[Begin SELECTED TEXT]
With Isabelle Solal
We tend to think of women supporting women as a good thing: we’re all in this together, so why not give each other a hand? This has been touted as a strategy for reducing the gender gap in many areas, including entrepreneurship, but the jury is out on whether that support might come at a cost. Isabelle Solal, assistant professor of management at ESSEC, and Kaisa Snellman (INSEAD) investigated the impact of investor gender on the success of female entrepreneurs, finding that in fact, pitches by female-backed female entrepreneurs are viewed as lower quality and the entrepreneurs as less competent, and that female founders who received funding from female venture capitalists were less likely to raise additional funding. The road to hell is paved with good intentions - and relying on female investors to support female entrepreneurs may have unintended consequences.
[End SELECTED TEXT]
Continue the article about female investors backing female entrepreneurs from its last sentence.
[Begin AVAILABLE DATA]
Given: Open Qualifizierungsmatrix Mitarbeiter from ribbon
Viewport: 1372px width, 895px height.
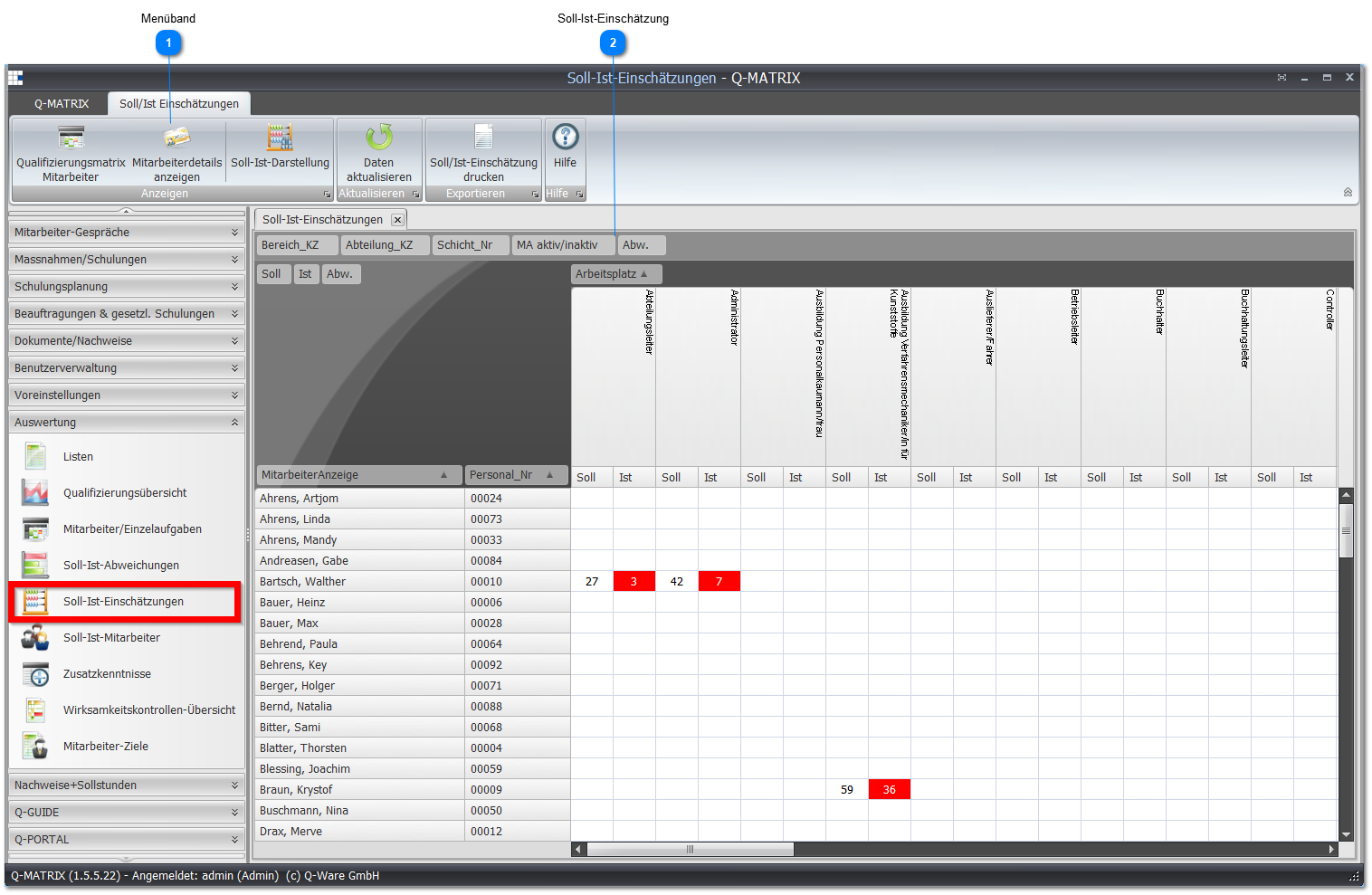Looking at the screenshot, I should tap(71, 153).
[End AVAILABLE DATA]
- _OUTPUT OF THE TASK_:
Women in entrepreneurship
Even in 2021, women are still underrepresented in many traditionally male-dominated fields, entrepreneurship being one such field. Policy-makers, scholars, and the press alike have developed different solutions, ranging from legal ones like affirmative action or gender-blind recruitment and selection processes. One solution that has been put forward is to encourage women who have “made it” to support other women through networking, mentoring, sponsorship, and even financial support. While same-gender support in other fields has been shown to have certain psychological benefits, we need to better understand its effects on audience perceptions, especially in a domain like entrepreneurship where perceptions play a significant role.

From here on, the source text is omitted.